Sidewalk Toronto is a partnership between Waterfront Toronto and Alphabet’s Sidewalk Labs to create a new kind of mixed-use, complete community on Toronto’s Eastern Waterfront. The development will combine forward-thinking urban design with new physical and digital innovations to create people-centered neighborhoods that achieve precedent-setting levels of sustainability, affordability, mobility, and economic opportunity.
The 12-acre Quayside development is the first phase of the proposed Innovative Design and Economic Acceleration (IDEA) District, where new models of development partnership and urban innovation for Toronto’s urban growth can be replicable elsewhere in Canada and around the world.
The approach identifies the building blocks of a neighborhood – mobility, public realm, buildings and housing, sustainability, and social infrastructure – and explores how urban innovations within these areas could support a new kind of community with flexibility in the built environment.
PUBLIC WORK’s focus was on grounding the design of the public realm in this new kind of complete community within the local values shared by Torontonians. The public realm design sought coherence within existing waterfront revitalization efforts, emphasized the experience of place, integration of ecology and public space design, and advocated for the recognition of the vibrancy, diversity, and openness in the culture of the city.

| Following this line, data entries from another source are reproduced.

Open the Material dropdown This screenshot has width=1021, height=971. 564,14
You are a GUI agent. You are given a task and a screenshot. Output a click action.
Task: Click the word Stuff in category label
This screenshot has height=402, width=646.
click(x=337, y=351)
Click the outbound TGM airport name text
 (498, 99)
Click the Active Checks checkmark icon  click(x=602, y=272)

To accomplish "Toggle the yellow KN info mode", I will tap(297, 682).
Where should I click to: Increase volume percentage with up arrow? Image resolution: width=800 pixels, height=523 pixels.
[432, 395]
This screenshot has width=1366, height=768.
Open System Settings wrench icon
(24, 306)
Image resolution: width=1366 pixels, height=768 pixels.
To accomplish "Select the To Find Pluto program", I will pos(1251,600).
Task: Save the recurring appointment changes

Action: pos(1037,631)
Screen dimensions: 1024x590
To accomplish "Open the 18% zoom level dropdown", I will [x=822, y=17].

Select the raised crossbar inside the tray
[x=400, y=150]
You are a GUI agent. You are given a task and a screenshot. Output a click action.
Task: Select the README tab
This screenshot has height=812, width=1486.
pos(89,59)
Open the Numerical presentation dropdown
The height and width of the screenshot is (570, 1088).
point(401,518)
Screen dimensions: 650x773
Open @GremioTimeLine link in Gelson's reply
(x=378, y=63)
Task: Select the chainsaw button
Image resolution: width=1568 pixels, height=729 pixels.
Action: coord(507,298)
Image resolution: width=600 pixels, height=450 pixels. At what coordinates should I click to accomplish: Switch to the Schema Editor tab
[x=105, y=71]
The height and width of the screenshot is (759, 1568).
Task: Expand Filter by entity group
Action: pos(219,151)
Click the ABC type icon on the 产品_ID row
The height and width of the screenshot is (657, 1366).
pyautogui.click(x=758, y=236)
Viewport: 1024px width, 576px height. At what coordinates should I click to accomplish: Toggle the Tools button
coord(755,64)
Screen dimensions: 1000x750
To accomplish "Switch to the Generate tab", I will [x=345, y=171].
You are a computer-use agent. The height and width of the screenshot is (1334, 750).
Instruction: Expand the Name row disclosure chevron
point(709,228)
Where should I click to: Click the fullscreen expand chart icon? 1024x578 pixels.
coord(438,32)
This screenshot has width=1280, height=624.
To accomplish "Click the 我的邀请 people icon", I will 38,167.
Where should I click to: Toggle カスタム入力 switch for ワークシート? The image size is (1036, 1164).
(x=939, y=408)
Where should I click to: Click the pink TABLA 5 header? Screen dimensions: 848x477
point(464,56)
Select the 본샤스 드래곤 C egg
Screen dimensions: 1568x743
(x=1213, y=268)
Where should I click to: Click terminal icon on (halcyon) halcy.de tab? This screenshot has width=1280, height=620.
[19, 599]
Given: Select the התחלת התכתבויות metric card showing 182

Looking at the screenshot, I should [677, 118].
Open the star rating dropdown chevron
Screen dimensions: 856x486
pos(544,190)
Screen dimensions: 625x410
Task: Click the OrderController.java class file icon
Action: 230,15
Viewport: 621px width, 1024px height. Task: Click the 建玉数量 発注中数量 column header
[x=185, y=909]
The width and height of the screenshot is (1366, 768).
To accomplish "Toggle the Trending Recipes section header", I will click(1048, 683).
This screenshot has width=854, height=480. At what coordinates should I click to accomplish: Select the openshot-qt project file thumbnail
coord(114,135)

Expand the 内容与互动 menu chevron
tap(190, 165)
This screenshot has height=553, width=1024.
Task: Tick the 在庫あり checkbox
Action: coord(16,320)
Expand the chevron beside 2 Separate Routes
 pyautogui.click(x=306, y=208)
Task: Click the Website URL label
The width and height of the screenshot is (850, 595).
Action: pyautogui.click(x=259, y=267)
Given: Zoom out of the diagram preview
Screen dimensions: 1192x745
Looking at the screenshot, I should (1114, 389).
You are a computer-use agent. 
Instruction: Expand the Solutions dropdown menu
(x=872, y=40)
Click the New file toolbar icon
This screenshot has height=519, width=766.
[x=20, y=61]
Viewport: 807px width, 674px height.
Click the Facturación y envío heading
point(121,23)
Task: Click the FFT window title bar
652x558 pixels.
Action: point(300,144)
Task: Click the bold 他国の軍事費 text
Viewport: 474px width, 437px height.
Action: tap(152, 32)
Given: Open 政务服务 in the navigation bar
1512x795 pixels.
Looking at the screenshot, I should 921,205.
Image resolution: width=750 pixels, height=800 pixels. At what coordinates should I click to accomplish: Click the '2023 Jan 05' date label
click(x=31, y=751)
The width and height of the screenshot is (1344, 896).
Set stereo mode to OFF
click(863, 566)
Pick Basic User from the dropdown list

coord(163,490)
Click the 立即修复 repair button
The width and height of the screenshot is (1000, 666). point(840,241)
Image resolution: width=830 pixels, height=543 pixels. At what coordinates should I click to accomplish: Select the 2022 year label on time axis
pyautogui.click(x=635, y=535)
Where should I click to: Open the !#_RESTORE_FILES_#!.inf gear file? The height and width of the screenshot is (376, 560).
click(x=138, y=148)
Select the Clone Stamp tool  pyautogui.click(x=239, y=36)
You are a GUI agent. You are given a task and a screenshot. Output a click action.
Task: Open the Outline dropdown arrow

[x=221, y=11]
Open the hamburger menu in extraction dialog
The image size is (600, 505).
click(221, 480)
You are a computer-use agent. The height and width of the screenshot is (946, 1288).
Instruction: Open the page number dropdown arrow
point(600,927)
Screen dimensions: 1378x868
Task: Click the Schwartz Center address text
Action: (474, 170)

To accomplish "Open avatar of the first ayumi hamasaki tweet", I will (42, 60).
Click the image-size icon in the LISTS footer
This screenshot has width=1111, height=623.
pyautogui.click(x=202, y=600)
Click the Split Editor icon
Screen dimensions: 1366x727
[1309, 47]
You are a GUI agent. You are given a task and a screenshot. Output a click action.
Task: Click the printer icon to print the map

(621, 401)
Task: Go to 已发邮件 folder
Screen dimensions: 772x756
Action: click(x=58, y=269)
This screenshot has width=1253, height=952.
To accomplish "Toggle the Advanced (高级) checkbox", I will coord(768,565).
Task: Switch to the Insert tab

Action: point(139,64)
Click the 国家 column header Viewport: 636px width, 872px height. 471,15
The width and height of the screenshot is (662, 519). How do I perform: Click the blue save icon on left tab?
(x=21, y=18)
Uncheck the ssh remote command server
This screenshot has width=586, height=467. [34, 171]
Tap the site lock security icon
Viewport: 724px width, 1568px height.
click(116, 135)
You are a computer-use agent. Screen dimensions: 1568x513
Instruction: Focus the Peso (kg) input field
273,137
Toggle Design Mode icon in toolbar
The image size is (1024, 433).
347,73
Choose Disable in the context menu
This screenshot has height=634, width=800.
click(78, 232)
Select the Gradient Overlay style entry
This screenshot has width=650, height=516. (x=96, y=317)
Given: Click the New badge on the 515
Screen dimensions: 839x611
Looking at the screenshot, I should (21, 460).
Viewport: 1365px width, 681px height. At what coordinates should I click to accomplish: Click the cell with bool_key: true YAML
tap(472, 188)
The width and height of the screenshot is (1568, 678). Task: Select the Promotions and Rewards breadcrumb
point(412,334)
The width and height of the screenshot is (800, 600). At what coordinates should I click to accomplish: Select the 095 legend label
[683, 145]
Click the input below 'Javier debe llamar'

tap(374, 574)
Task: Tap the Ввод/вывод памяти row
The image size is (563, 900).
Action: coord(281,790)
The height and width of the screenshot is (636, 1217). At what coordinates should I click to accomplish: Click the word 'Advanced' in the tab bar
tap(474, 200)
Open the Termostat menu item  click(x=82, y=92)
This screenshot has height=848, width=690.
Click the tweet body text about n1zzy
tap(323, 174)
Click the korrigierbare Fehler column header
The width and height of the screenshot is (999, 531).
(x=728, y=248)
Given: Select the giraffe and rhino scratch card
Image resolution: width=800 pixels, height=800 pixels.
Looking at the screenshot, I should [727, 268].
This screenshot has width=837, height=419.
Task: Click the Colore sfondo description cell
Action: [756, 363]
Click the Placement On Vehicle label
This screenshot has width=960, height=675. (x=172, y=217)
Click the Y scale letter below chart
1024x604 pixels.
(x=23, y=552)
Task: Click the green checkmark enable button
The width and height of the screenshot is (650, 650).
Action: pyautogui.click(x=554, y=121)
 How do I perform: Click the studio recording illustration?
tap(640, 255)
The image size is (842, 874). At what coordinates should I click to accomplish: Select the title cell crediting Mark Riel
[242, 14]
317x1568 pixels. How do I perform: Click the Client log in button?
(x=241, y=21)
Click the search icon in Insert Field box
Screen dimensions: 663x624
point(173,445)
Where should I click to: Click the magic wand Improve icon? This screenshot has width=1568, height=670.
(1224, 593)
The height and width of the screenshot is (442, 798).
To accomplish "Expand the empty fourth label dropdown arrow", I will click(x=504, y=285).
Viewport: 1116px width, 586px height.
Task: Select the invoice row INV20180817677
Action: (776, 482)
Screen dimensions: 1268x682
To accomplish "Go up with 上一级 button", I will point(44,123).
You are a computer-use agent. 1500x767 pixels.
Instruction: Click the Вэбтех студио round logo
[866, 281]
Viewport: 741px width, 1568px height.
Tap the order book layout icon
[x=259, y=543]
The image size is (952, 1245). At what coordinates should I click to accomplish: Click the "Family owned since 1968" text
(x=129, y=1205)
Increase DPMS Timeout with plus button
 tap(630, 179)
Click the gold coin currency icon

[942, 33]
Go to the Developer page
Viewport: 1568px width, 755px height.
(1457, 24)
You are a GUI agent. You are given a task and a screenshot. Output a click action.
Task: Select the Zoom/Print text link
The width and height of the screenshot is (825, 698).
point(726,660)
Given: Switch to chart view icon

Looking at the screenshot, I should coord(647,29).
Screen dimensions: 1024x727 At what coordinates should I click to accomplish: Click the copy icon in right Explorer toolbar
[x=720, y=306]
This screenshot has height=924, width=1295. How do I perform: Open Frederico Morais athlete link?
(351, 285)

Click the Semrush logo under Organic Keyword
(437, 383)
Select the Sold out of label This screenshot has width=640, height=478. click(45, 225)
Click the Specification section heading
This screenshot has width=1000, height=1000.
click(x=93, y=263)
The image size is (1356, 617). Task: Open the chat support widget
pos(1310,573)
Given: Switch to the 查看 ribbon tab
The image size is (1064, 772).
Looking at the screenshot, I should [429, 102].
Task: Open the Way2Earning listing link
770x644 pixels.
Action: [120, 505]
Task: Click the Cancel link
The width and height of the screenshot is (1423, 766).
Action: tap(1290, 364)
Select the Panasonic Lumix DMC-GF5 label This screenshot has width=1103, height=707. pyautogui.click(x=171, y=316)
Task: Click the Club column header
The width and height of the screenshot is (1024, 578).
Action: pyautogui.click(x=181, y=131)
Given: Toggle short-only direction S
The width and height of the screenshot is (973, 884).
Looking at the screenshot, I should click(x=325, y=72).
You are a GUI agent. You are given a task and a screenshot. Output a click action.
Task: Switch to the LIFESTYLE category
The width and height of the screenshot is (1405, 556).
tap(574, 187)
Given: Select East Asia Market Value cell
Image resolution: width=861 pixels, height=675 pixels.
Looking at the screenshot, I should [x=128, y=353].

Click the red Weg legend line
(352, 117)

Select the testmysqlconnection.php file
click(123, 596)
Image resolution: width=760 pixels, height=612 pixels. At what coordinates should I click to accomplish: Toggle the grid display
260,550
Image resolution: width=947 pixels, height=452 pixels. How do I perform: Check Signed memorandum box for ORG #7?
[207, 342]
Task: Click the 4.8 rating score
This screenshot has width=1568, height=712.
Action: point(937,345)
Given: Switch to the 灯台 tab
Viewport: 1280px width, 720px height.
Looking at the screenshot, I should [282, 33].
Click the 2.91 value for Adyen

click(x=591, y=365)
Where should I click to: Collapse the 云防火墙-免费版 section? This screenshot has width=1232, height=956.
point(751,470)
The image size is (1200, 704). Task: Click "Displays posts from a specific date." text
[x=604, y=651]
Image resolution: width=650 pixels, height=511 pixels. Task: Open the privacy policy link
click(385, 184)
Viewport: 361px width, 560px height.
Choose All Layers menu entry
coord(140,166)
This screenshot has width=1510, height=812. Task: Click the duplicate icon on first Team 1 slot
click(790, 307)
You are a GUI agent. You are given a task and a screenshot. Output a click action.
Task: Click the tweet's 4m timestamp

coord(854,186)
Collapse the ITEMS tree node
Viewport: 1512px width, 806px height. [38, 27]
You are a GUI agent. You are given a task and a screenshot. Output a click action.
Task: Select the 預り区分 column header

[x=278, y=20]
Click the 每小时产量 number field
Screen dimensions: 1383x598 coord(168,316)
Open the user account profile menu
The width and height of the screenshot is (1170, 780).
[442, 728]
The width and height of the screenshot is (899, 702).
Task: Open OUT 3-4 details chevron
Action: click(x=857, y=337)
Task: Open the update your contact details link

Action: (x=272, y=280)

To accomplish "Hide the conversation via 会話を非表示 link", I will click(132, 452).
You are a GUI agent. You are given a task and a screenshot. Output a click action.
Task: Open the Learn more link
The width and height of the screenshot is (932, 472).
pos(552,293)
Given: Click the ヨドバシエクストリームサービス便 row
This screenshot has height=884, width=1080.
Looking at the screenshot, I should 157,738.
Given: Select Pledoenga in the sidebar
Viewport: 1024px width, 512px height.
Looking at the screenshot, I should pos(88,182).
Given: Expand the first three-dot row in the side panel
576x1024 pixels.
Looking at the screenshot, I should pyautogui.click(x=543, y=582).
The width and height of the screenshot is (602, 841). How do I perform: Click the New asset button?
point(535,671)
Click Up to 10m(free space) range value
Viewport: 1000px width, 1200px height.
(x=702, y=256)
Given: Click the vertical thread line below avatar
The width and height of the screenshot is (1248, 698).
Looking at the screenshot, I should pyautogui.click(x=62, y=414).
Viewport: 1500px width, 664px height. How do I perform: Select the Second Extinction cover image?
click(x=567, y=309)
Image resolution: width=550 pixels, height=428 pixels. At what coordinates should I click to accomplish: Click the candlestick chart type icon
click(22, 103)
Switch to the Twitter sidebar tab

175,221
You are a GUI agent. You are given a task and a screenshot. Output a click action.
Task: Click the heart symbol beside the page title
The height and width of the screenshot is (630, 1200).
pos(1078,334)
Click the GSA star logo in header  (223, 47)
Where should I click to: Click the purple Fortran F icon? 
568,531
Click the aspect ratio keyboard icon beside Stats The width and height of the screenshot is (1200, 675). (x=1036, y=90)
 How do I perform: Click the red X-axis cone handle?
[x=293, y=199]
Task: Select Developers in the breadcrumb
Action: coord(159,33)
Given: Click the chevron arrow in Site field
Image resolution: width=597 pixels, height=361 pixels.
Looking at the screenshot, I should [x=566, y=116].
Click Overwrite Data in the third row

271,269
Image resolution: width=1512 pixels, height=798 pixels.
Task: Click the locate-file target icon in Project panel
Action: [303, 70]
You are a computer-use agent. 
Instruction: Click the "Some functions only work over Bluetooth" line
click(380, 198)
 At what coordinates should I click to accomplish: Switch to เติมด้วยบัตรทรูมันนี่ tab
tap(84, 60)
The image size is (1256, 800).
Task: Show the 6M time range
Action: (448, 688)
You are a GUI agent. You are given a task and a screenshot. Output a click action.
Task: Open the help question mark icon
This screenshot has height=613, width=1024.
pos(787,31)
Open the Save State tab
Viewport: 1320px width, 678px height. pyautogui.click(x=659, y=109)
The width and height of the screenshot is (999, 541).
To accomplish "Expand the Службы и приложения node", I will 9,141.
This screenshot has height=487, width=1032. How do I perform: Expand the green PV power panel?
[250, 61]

A series of open space experiments including malleable plazas, flexible streets which prioritize pedestrians and anticipate future modes of movement, outdoor comfort systems to increase the time spent outdoors, multifunctional and dynamic human-scaled places, and diverse ecological systems informed the process of creating a comprehensive public realm framework. Ultimately, the vision for Sidewalk Toronto will be co-created by the people of Toronto and will reflect their ideas, concerns, and hopes. Arriving at this plan will entail extensive consultation and collaboration with Torontonians, as well as the contributions of leading global thinkers.